Can you give these items again with every "Switch" swapped for "Change" and nothing else changed?
====================
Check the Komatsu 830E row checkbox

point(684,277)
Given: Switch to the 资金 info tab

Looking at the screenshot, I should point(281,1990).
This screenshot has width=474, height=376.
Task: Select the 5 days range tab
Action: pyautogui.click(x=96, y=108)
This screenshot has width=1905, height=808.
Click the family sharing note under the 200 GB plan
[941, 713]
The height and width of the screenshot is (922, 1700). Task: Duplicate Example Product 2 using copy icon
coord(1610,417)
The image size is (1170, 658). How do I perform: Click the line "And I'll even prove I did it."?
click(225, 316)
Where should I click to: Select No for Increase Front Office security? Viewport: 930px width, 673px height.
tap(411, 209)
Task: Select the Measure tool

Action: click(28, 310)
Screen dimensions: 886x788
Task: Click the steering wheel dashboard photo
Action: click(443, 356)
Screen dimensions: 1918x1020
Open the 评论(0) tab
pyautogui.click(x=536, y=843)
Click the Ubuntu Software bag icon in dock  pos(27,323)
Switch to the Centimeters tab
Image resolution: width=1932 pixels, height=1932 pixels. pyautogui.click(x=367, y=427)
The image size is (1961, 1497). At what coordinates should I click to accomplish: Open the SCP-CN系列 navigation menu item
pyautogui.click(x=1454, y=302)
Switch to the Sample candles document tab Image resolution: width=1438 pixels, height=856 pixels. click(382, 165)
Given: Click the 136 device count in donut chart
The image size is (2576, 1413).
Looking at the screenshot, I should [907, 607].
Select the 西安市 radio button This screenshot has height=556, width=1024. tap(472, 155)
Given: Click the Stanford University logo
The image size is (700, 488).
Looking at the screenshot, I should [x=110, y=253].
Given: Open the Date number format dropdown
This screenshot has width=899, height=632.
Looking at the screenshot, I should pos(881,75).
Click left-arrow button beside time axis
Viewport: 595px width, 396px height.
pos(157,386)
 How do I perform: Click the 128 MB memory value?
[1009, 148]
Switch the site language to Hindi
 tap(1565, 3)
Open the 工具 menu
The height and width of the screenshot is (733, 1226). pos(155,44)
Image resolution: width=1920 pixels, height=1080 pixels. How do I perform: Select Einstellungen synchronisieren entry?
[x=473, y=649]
====================
[SOLUTION]:
Check the Komatsu 830E row checkbox

point(684,277)
Given: Change to the 资金 info tab

Looking at the screenshot, I should point(281,1990).
This screenshot has width=474, height=376.
Task: Select the 5 days range tab
Action: pyautogui.click(x=96, y=108)
This screenshot has width=1905, height=808.
Click the family sharing note under the 200 GB plan
[941, 713]
The height and width of the screenshot is (922, 1700). Task: Duplicate Example Product 2 using copy icon
coord(1610,417)
The image size is (1170, 658). How do I perform: Click the line "And I'll even prove I did it."?
click(225, 316)
Where should I click to: Select No for Increase Front Office security? Viewport: 930px width, 673px height.
tap(411, 209)
Task: Select the Measure tool

Action: click(28, 310)
Screen dimensions: 886x788
Task: Click the steering wheel dashboard photo
Action: click(443, 356)
Screen dimensions: 1918x1020
Open the 评论(0) tab
pyautogui.click(x=536, y=843)
Click the Ubuntu Software bag icon in dock  pos(27,323)
Change to the Centimeters tab
Image resolution: width=1932 pixels, height=1932 pixels. pyautogui.click(x=367, y=427)
The image size is (1961, 1497). At what coordinates should I click to accomplish: Open the SCP-CN系列 navigation menu item
pyautogui.click(x=1454, y=302)
Change to the Sample candles document tab Image resolution: width=1438 pixels, height=856 pixels. click(382, 165)
Given: Click the 136 device count in donut chart
The image size is (2576, 1413).
Looking at the screenshot, I should [907, 607].
Select the 西安市 radio button This screenshot has height=556, width=1024. tap(472, 155)
Given: Click the Stanford University logo
The image size is (700, 488).
Looking at the screenshot, I should [x=110, y=253].
Given: Open the Date number format dropdown
This screenshot has width=899, height=632.
Looking at the screenshot, I should pos(881,75).
Click left-arrow button beside time axis
Viewport: 595px width, 396px height.
pos(157,386)
 How do I perform: Click the 128 MB memory value?
[1009, 148]
Change the site language to Hindi
 tap(1565, 3)
Open the 工具 menu
The height and width of the screenshot is (733, 1226). pos(155,44)
Image resolution: width=1920 pixels, height=1080 pixels. How do I perform: Select Einstellungen synchronisieren entry?
[x=473, y=649]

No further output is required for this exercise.